どうしてそこまで習い事熱が高まるのか。わが家の場合は、私が育休中の1歳前後でスイミングに連れて行ったものの、さんざん泣かれて数カ月で通うのを断念。以来、まぁそこまでしてやらなくてもいいんじゃない、と思っていた。……ほぼ専業主婦生活になるまでは。
シンガポールに来て子どもを幼稚園に通わせ始め、ようやくなぜこんなに習い事率が高いのかよくわかった気がする。要は、幼稚園児はヒマなのだ。平日は幼稚園から15時ごろに帰ってきて、夕飯を食べて寝るまで数時間ある。もてあますとグズグズし出して、手に負えない。親としては肉体的にも精神的にも、毎日毎日相手をしきれないから、習い事でもなんでも予定を入れて「やること」を作る。これが大方の「習い事でびっしり埋まった平日」の裏の理由なのではないか。
いや、もちろん、1つひとつの習い事をさせたい理由を正面切って聞けば、ちゃんとした深い理由もあるだろう。子どもの才能を開花させたい、個性を伸ばしたい、コツコツ規則的に練習をする習慣をつけたい、自己肯定感を持ってほしい、学校がはじまってからついていけないと困る……。中には本当に習い事に熱心に取り組んで、その道に進むお子さんだっているだろう。
でも、多くは「友達がやっているから」「自分も小さい頃やっていたから」が主たる理由であり、自分たちも小さい頃は結局「気力、体力をもてあまして微妙だった」なんじゃないか。そう邪推してしまう。
現に、筆者が3~6歳の子をもつ母親たちに子育て意識の調査をした際、会話の端々にかなりの確率で出てきたのが、子どもに「体力を使ってほしい」という声だった。

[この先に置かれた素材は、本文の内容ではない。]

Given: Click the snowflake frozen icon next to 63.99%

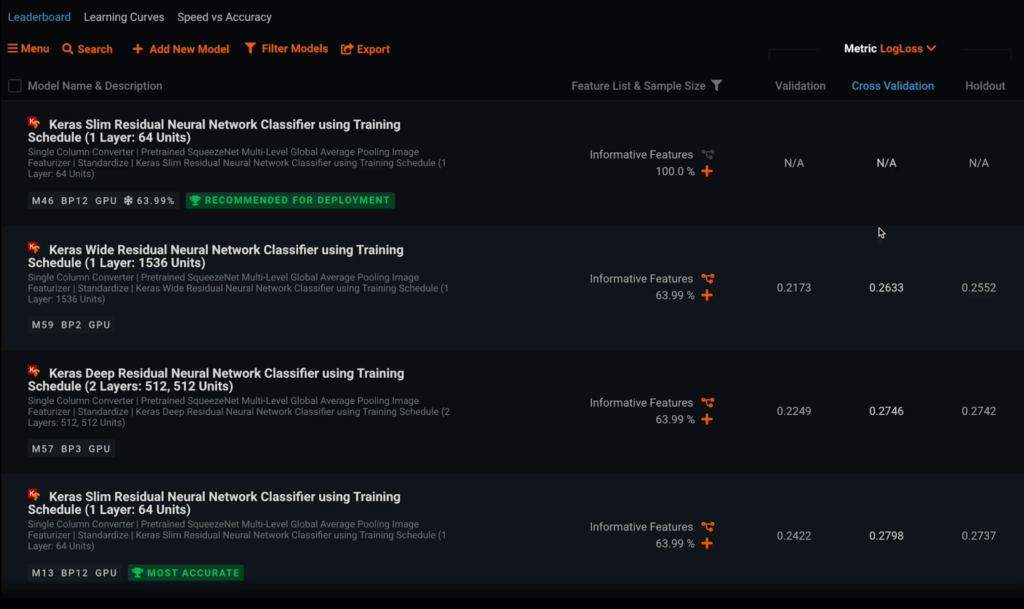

多くの母親が口にする「保育園には園庭があるほうがいい」「体操教室に通わせたい」「公園で遊ばせたい」という声。そこには、身体の発達によさそうだからなどという理由ももちろんあるのだが、それよりも高頻度で出てくるのが「家に帰ってからも体力をもてあましていて困る」という本音。つまり、ママたちは子どもたちに疲れ切って早く寝てほしいだけなんじゃないか!?
専業世帯を見て焦る、共働きの親たち
しかし、昨今の習い事熱の高さは、子どもが幼稚園から早く帰ってくる、専業主婦家庭の現象にとどまらない。専業主婦家庭を中心に周囲の家庭が習い事をしはじめる年齢になると、子どもが“ヒマをもてあましている”わけではないはずの共働き家庭まで焦りはじめるきらいがある。
必ずしも習い事に通わせることが「十全な育児」とは言えないと思うが、共働き家庭からは「自分も子どもの頃やらせてもらっていたことをわが子にもやらせてあげたい」「専業主婦みたいな丁寧な子育てが自分にはできていないのでは」といった不安の声が上がる。